High-density microbial production of a biodegradable thermoelastomer

Poly-3-hydroxyalkanoates (PHAs) are a family of intracellular polyesters produced by a wide variety of microorganisms. They are water-insoluble, relatively resistant to aqueous hydrolysis and are readily biodegradable. They can be produced from renewable resources and are potentially recyclable. PHAs have mechanical properties similar to those of some common synthetic plastics. There are two major classes of PHAs: those whose polymeric units are predominantly five carbons or less are classified as short-chain-length PHAs (PHASCL) while all others are referred to as medium-chain-length PHAs (PHAMCL).
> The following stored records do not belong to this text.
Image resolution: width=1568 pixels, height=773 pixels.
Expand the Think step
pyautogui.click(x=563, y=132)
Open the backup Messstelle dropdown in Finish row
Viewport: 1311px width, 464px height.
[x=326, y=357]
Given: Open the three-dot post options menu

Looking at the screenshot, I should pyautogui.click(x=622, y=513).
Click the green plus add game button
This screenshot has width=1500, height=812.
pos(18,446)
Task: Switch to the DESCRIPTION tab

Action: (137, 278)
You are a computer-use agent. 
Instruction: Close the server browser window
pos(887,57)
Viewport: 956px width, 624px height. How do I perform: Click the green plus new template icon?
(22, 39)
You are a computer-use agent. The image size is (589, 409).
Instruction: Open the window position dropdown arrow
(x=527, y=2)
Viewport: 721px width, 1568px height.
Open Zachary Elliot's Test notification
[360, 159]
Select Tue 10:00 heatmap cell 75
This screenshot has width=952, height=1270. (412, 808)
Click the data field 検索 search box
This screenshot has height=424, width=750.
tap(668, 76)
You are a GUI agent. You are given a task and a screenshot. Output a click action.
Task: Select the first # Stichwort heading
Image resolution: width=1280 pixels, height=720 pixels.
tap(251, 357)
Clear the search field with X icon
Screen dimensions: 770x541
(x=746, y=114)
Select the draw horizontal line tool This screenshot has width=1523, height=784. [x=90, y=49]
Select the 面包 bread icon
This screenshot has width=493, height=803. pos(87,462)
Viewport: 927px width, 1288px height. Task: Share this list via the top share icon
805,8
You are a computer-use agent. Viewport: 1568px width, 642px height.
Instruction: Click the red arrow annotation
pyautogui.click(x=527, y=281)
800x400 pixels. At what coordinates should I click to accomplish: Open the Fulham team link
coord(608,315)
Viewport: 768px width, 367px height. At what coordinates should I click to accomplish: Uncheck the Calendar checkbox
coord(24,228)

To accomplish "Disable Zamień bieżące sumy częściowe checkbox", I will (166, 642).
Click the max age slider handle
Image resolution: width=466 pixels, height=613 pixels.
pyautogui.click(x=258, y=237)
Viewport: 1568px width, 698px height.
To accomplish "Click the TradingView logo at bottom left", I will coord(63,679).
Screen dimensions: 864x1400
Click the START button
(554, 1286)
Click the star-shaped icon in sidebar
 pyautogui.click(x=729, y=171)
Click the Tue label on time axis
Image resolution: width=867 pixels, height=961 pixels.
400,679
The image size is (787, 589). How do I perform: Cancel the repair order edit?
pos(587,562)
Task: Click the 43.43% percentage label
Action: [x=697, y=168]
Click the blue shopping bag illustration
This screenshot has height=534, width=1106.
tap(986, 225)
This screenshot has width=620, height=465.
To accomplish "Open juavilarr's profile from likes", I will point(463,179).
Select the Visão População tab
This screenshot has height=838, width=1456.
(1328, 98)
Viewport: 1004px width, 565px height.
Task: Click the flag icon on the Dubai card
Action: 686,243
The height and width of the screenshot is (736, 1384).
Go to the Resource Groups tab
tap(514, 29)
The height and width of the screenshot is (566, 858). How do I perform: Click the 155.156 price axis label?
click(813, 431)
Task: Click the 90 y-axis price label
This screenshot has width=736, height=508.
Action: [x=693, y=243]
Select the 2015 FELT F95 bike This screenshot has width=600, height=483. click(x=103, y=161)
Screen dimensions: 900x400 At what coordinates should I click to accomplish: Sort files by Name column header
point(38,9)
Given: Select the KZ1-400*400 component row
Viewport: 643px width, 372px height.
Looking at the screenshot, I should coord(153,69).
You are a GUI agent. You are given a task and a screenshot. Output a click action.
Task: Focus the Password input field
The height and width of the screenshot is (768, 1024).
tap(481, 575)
Due to its longer side chain, PHAMCL has elastomeric properties. The latter materials have not been exploited due to technical difficulties in their production. The highest productivity of PHAMCL results from using octanoic or nonanoic acids . These substrates are relatively expensive and are toxic to the PHA-accumulating bacteria at concentrations of only several grams per Liter. The nitrogen source (ammonia) is also toxic at concentrations well below those needed to produce commercially viable high-density culture. Direct on-line analysis of substrate concentrations is not economically practical so toxicity avoidance is problematic. This project focuses on developing fermentation strategies to maximize the production of PHAMCL from relatively inexpensive and renewable resources such as canola oil. Canola oil will be converted into a suitable substrate and a feeding strategy developed and optimized for both the carbon and nitrogen sources such that these materials can be produced cheaply and efficiently.